Она подняла халат, набросила как попало на плечи и пошла.
— Вернись! — приказал Митя. В ушах у него звенело, голова раскалывалась от боли. Но по-новому, властно звучал его голос. Чугуева встала лбом к двери. — Сядь!
Она села.
— Давайте не пороть чепухи, товарищ Чугуева. Это первое. Второе, я вам не Митенька, а комсорг шахты. И третье, если мы все запишемся в покойники, кто будет копать метро? И последнее, пока ты у меня в бригаде, с физкультурных тренировок сбегать запрещаю. А ну, повтори!
— На стадион ходить, — вяло повторила она.
— Не все!
— И не помирать.
— И про мартын забыть целиком и полностью. Ясно?
— Что же я в милиции скажу, Митенька?
— Тебя милиция вызывала?
— Нет. Я сама…
— Нечего тебе там делать. — Он пристально посмотрел ей в глаза. — Тренировки надо посещать, а не милицию. А то Первого мая на Красной площади вся молодежь подымет руку, а ты — ногу. Очень будет замечательно. Ступай.
Белая дверь за Чугуевой хлопнула.
— Что это значит? — спросила Тата.
— Так, Татка, буза… Надо выписываться.

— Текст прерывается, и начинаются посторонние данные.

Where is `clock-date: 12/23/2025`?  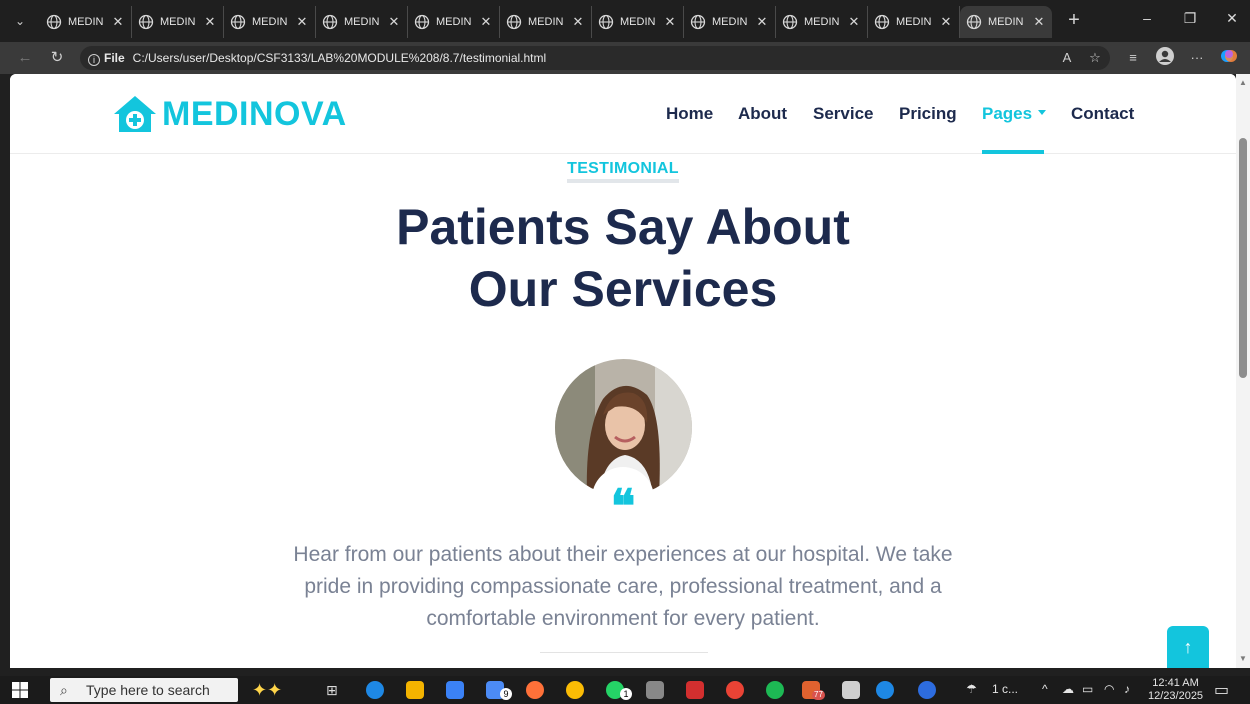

А то они там вовсе мышей перестанут ловить, — шутнул Митя и потерял сознание.
13
Пока Митю лечили, Тата ездила к нему чуть не каждый вечер, и за эти вечера они сблизились крепче, чем за все время знакомства.
Вскоре после майских праздников Митю выписали, и в начале июня Татина мама увезла младших дочерей на дачу. Митя отправился к Тате помогать убирать пустую квартиру.

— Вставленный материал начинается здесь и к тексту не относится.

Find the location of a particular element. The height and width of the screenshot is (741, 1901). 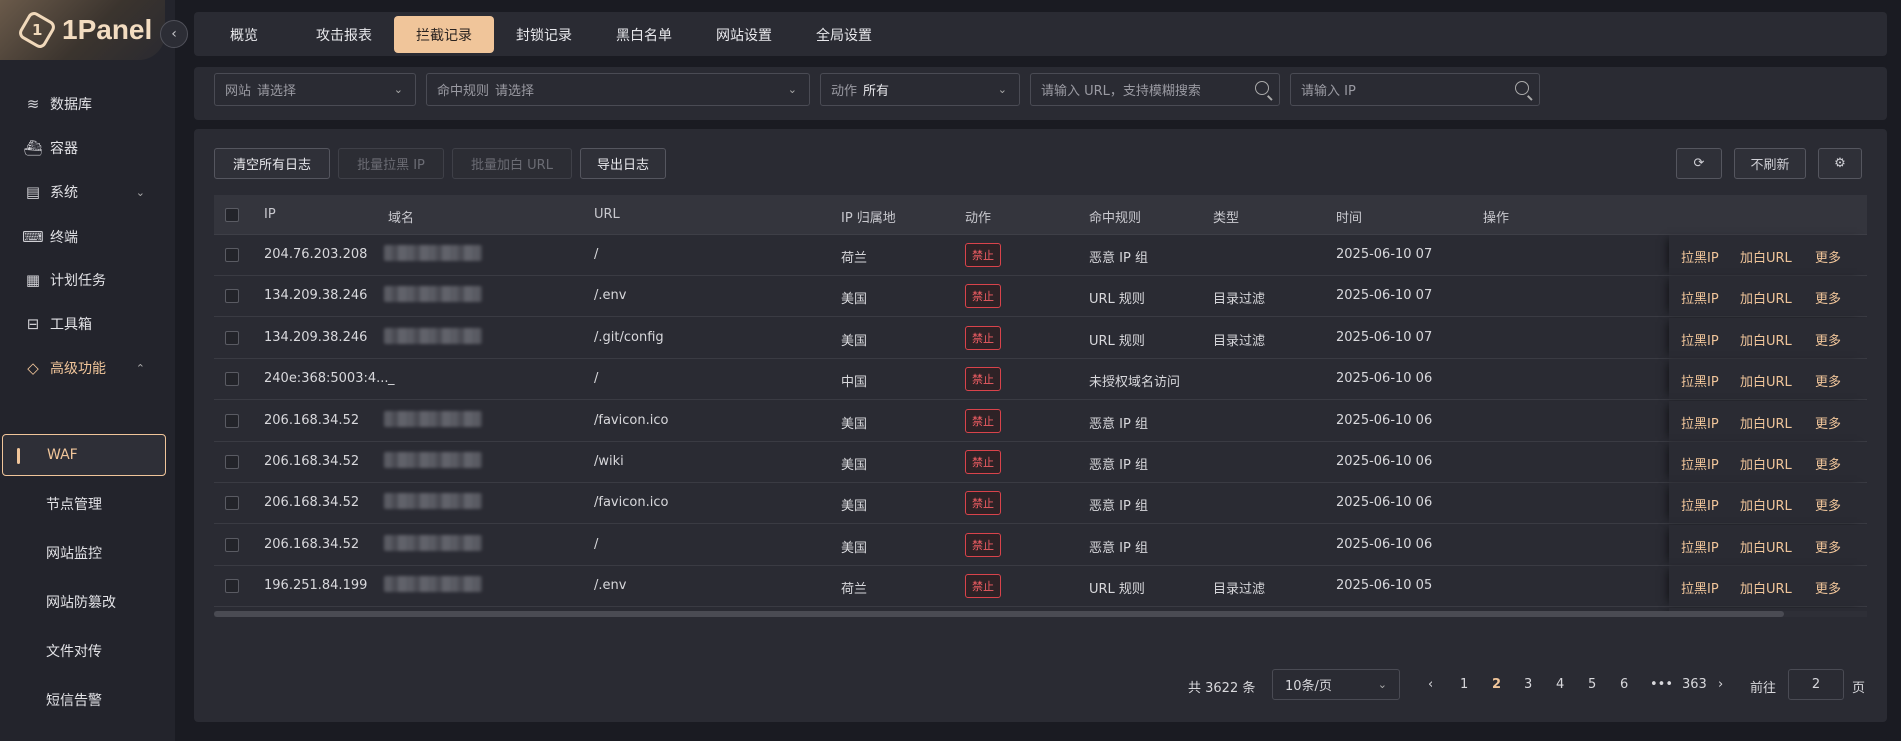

Он уже бывал здесь. Каждая комната имела свое назначение: кабинет, столовая, спальня, детская. В детской все еще хранилась большущая Татина кукла Алиса, а среди игрушек сидел живой сибирский кот.
До уборки дело не дошло. Тата поставила чайник и кинулась целоваться. Чайник выкипел. Было поздно. Митя остался ночевать.
Время полетело. Разделенные днем, они соединялись бессонными ночами. Часы в столовой не успевали отбивать время. Митя удивленно слушал: один удар, минут через пять — два удара, еще через пять — три удара, а там и рассвет…
Первой попыталась образумиться Тата. Семнадцатого июня она кое-как привела в порядок постели и велела Мите отправляться в Лось. Мама могла явиться с дачи с минуты на минуту: девятнадцатого — исторический день, встреча челюскинцев.
Они попили чай, вышли в коридор, беззвучно обнялись у выхода (рядом жила старушка меньшевичка) и вернулись. И Митя снова остался.
Среди ночи он проснулся на полу, на мягкой полости белого медведя. Под боком бесшумно дышала Тата. Тяжелая штора чуть шевелилась, открывала и закрывала желтеющее утро. Вдали на полу валялся бант, которым Тата затягивала на ночь волосы. Часы пробили четыре. С улицы доносился мерный могучий храп. Дома Митя давно бы встал да поглядел, что за бронтозавр пожаловал на московскую улицу, а здесь, когда на руке доверчивая Татина головка, ни до чего ему не было дела.
«Татка! Люблю!» — не произнес, а только подумал он. Она приоткрыла глаза, слабо улыбнулась.
— И я.
— Милая! Птица моя!
— А я видела сон, — проговорила она с хрипотцой, — будто мы куда-то с тобой уехали, далеко, где нет никого.